On the Optimal Construction of Unbiased Gradient Estimators for Zeroth-Order Optimization
This addresses a key limitation in stochastic optimization for scenarios where gradients are unavailable, offering a practical improvement for applications like language model fine-tuning.
The paper tackled the bias issue in zeroth-order optimization gradient estimators by proposing a novel family of unbiased estimators based on function evaluations, achieving optimal complexity for smooth non-convex objectives and demonstrating superior accuracy and convergence in experiments.

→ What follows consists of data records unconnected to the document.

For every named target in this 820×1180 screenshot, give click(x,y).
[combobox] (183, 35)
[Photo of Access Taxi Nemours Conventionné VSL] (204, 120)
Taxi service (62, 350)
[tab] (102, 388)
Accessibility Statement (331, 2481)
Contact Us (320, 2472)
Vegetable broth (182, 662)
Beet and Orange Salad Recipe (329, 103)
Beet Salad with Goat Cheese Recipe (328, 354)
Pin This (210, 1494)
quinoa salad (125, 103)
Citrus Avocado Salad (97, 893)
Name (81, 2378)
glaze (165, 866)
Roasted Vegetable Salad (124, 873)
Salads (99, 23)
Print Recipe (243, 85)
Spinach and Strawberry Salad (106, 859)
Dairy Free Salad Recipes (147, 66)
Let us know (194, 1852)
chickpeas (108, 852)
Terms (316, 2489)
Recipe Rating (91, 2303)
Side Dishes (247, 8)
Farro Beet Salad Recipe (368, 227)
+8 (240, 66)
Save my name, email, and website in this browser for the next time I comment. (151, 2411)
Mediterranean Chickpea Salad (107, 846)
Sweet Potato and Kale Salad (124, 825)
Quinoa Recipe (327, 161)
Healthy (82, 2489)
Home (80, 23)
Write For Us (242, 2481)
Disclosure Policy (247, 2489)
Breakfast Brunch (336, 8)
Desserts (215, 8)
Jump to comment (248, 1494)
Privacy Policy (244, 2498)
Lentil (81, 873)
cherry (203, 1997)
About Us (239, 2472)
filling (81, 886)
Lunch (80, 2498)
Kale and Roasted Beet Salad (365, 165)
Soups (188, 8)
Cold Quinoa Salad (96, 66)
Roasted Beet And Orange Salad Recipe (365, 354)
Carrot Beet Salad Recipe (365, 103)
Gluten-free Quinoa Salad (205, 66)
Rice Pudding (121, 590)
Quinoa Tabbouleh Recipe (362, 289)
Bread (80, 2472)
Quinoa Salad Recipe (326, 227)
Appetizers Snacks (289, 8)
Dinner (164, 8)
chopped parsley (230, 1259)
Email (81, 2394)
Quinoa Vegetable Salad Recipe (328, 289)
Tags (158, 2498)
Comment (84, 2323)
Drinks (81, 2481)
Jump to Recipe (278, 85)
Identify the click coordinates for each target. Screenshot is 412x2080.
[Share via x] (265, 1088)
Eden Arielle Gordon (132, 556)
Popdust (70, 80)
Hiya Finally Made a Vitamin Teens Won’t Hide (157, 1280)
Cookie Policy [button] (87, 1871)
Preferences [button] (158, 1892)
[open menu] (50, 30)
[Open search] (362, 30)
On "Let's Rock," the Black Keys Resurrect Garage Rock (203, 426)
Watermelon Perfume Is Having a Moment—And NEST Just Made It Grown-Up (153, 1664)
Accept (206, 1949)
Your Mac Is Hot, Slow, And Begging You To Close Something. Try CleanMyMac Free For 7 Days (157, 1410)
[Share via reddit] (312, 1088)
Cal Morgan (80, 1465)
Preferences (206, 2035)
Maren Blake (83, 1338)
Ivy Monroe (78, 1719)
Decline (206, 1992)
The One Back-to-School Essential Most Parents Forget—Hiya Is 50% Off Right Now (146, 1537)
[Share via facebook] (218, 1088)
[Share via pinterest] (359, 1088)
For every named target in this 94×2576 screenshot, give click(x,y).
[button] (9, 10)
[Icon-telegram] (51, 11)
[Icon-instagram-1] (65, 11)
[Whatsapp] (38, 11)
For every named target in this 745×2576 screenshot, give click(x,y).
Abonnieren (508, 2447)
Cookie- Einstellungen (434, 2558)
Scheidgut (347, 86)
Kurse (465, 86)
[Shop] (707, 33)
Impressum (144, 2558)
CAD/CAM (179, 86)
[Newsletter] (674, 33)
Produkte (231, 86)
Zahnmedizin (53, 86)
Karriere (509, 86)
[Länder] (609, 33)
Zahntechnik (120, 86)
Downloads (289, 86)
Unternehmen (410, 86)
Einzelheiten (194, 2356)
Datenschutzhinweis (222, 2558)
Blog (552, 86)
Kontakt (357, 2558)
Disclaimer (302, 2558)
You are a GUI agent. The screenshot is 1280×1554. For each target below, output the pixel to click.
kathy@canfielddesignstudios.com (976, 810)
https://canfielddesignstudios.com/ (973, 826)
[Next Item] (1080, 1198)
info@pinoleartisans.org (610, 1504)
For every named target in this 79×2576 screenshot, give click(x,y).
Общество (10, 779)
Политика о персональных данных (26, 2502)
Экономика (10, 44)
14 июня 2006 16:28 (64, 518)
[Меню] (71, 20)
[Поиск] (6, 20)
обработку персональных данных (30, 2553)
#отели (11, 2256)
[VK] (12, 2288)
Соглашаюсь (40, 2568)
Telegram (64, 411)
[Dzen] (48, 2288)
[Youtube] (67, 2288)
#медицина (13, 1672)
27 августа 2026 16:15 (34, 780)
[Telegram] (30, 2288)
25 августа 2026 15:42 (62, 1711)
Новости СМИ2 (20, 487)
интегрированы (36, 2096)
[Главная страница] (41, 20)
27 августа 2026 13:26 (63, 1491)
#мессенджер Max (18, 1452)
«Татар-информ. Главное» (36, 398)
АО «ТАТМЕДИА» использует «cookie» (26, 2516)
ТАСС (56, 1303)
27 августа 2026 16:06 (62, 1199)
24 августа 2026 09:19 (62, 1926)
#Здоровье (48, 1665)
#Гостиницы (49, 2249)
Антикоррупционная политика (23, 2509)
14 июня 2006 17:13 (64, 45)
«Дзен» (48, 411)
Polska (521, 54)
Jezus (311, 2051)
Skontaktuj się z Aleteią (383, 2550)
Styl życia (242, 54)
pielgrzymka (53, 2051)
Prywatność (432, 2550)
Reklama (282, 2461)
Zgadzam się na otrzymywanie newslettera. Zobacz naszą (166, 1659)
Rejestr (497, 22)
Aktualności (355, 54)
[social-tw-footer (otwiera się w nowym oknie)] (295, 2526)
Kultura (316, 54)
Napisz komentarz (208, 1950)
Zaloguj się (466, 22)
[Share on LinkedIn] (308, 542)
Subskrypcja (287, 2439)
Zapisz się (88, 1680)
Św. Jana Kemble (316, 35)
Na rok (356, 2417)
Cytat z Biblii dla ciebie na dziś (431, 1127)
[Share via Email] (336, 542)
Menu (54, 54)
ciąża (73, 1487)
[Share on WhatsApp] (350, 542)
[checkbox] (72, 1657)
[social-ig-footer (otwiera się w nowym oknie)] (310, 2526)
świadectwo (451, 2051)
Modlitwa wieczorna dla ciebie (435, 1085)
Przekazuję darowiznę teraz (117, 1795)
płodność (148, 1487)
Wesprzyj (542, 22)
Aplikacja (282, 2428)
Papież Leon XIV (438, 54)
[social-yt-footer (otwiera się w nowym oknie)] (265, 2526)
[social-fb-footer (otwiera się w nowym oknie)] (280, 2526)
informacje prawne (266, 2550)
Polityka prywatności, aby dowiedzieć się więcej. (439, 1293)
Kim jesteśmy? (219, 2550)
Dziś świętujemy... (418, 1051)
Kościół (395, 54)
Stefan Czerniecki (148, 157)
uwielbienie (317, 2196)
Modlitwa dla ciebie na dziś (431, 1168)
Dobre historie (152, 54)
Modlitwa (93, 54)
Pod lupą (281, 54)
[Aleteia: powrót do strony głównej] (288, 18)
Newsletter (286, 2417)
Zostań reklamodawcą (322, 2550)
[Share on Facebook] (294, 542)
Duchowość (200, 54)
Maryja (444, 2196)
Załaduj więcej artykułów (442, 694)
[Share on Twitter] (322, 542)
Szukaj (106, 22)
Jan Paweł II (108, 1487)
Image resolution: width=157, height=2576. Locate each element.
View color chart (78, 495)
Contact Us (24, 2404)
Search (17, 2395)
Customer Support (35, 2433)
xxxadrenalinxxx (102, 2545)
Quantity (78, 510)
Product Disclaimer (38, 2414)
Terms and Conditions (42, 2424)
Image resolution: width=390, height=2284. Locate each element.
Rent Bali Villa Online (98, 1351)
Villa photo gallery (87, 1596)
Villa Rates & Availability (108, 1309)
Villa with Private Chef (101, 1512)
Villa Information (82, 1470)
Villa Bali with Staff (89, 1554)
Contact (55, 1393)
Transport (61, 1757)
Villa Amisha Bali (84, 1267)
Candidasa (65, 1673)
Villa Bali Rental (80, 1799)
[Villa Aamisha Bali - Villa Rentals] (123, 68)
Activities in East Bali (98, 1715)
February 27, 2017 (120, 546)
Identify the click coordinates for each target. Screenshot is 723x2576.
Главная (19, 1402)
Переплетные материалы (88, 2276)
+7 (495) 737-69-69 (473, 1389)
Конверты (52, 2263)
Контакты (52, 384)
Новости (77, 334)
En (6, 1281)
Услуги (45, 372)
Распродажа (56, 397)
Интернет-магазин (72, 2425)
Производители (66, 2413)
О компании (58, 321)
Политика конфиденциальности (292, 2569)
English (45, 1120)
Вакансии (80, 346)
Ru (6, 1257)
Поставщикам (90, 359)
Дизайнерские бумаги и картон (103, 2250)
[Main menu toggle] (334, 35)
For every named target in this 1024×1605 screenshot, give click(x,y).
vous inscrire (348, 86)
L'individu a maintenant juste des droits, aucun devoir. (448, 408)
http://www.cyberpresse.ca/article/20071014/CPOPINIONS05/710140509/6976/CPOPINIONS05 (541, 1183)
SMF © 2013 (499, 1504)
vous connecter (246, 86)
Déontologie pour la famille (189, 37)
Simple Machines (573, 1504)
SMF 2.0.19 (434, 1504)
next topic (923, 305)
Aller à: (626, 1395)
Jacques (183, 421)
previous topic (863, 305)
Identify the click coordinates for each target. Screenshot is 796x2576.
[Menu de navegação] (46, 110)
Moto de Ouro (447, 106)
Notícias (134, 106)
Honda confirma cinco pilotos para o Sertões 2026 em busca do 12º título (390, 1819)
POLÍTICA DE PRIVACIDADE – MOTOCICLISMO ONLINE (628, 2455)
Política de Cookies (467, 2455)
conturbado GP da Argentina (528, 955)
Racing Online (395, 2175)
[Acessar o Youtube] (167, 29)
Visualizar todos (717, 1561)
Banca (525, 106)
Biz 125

Zeroth-order optimization (ZOO) is an important framework for stochastic optimization when gradients are unavailable or expensive to compute. A potential limitation of existing ZOO methods is the bias inherent in most gradient estimators unless the perturbation stepsize vanishes. In this paper, we overcome this biasedness issue by proposing a novel family of unbiased gradient estimators based solely on function evaluations. By reformulating directional derivatives as a telescoping series and sampling from carefully designed distributions, we construct estimators that eliminate bias while maintaining favorable variance. We analyze their theoretical properties, derive optimal scaling distributions and perturbation stepsizes of four specific constructions, and prove that SGD using the proposed estimators achieves optimal complexity for smooth non-convex objectives. Experiments on synthetic tasks and language model fine-tuning confirm the superior accuracy and convergence of our approach compared to standard methods.